- **WORK ITEM**:
All the lines below need retyping exactly, apart from the images.

- **INPUT FOR THIS TASK**:
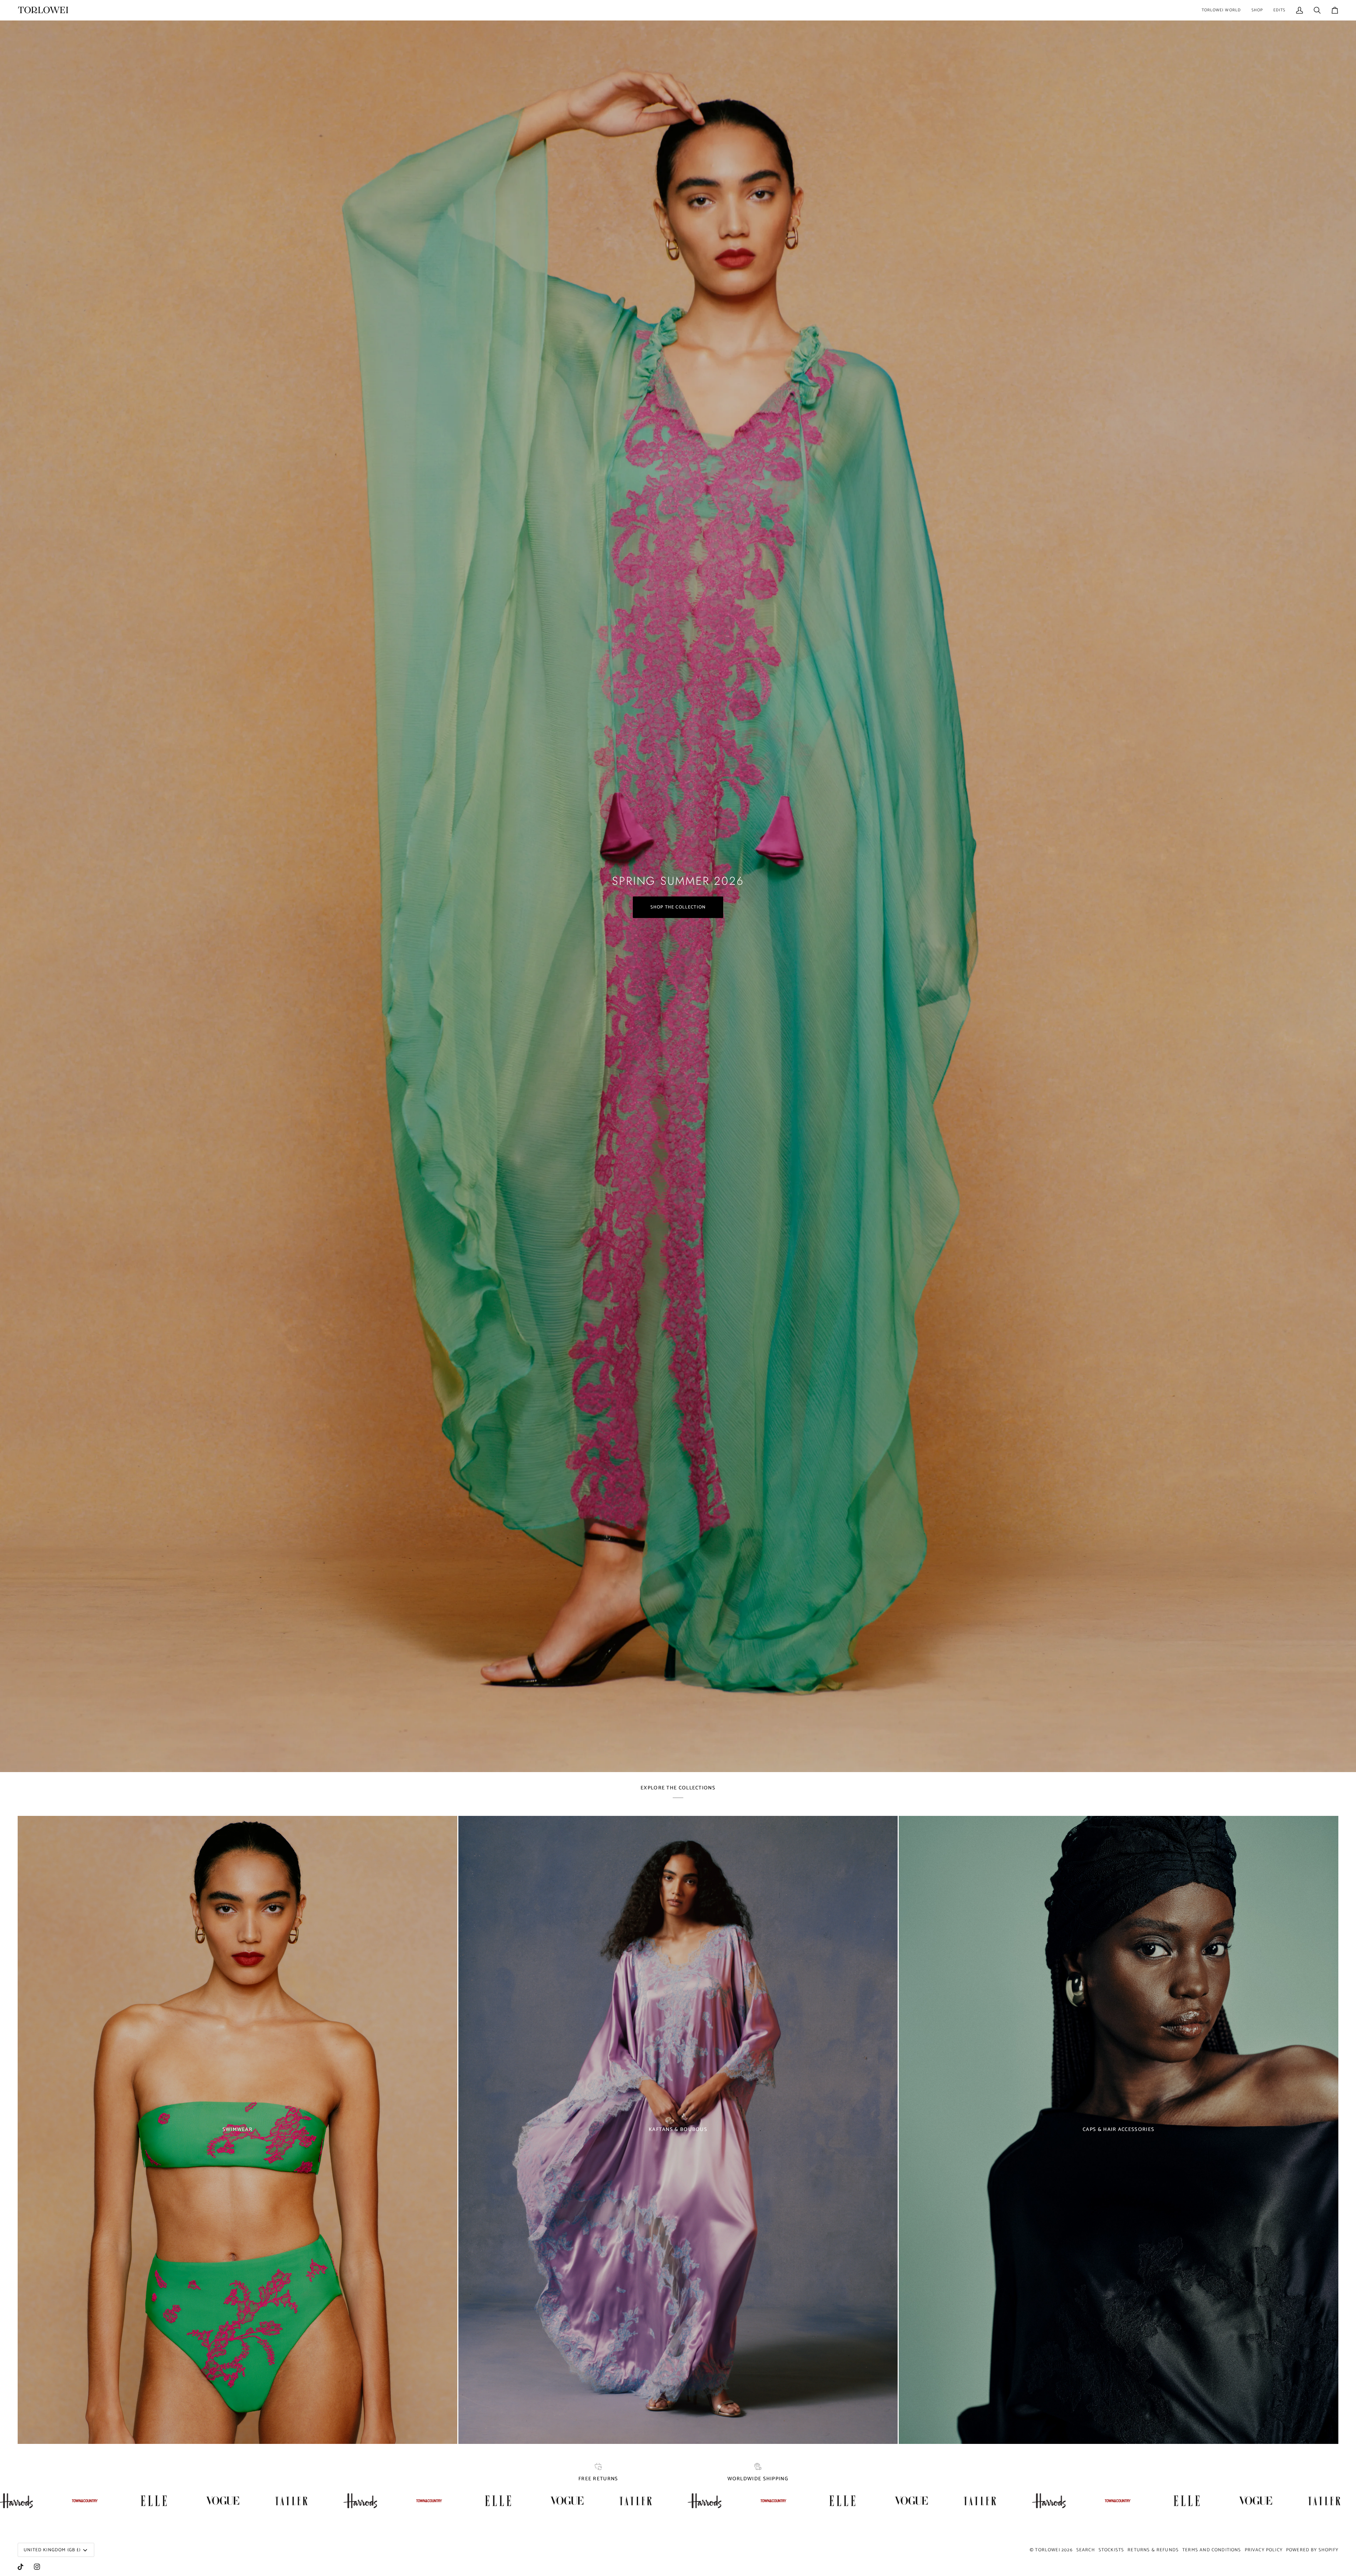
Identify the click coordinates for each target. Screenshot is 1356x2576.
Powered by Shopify (1312, 2550)
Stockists (1111, 2550)
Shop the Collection (678, 907)
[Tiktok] (20, 2567)
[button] (1221, 10)
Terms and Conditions (1211, 2550)
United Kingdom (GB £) (52, 2550)
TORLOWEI (1047, 2550)
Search (1085, 2550)
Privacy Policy (1264, 2550)
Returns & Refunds (1153, 2550)
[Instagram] (37, 2567)
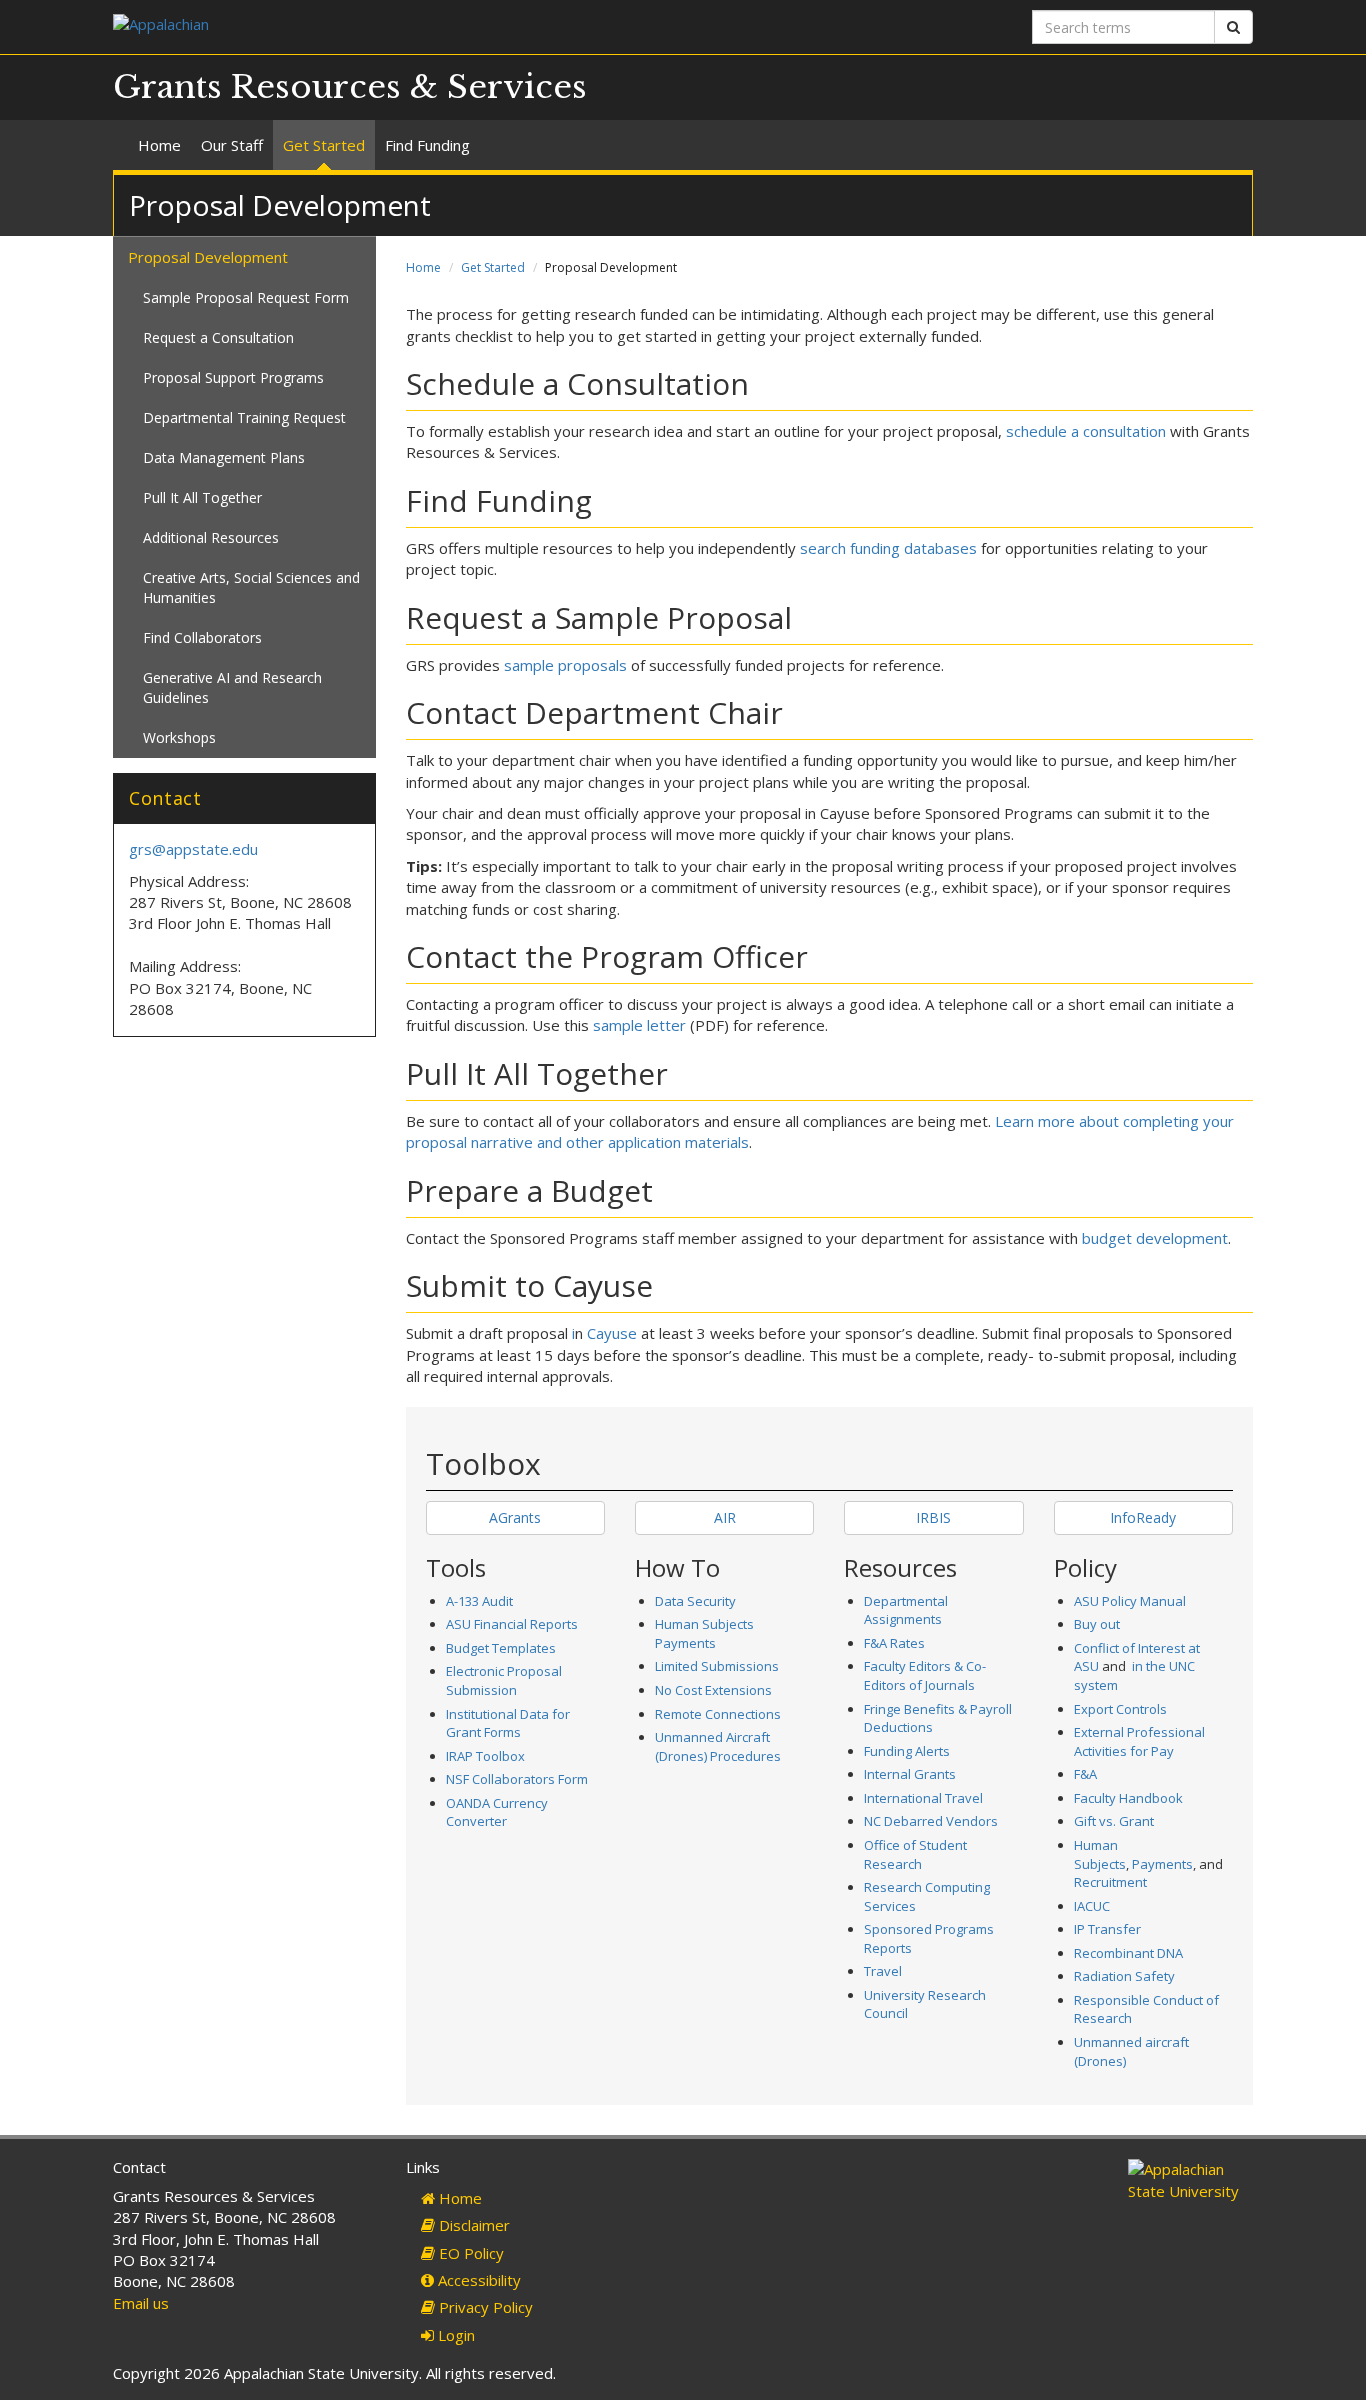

- **OUTPUT BELOW**:
Identify the click coordinates for each target. Screenshot is 1356x2576.
Powered by Shopify (1312, 2550)
Stockists (1111, 2550)
Shop the Collection (678, 907)
[Tiktok] (20, 2567)
[button] (1221, 10)
Terms and Conditions (1211, 2550)
United Kingdom (GB £) (52, 2550)
TORLOWEI (1047, 2550)
Search (1085, 2550)
Privacy Policy (1264, 2550)
Returns & Refunds (1153, 2550)
[Instagram] (37, 2567)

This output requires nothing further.